===== Data excerpts =====

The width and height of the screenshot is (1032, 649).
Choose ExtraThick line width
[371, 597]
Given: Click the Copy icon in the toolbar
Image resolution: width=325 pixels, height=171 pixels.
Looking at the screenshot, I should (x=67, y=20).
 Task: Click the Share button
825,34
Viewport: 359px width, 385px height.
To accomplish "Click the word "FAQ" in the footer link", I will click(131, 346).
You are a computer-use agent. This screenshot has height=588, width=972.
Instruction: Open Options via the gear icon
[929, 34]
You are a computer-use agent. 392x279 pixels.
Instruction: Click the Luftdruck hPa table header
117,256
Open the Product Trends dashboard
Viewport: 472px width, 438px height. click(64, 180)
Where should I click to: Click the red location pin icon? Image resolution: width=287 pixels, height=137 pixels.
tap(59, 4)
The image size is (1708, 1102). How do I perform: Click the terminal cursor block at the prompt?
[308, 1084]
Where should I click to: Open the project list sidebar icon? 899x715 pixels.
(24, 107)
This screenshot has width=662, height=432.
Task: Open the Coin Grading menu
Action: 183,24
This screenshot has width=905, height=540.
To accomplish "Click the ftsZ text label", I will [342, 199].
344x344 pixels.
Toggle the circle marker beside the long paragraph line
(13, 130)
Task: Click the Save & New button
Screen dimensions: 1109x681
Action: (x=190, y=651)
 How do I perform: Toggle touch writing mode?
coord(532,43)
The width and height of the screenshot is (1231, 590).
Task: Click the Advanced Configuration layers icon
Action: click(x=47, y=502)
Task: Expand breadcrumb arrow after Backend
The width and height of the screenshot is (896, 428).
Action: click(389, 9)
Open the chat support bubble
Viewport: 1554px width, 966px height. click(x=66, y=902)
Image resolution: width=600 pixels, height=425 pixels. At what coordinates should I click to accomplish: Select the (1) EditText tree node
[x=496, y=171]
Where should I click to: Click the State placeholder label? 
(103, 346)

=====

List every line of the rows above that contains the string "screenshot".

The width and height of the screenshot is (1032, 649).
Looking at the screenshot, I should (x=67, y=20).
You are a computer-use agent. This screenshot has height=588, width=972.
This screenshot has width=662, height=432.
This screenshot has width=905, height=540.
The width and height of the screenshot is (1231, 590).
The width and height of the screenshot is (896, 428).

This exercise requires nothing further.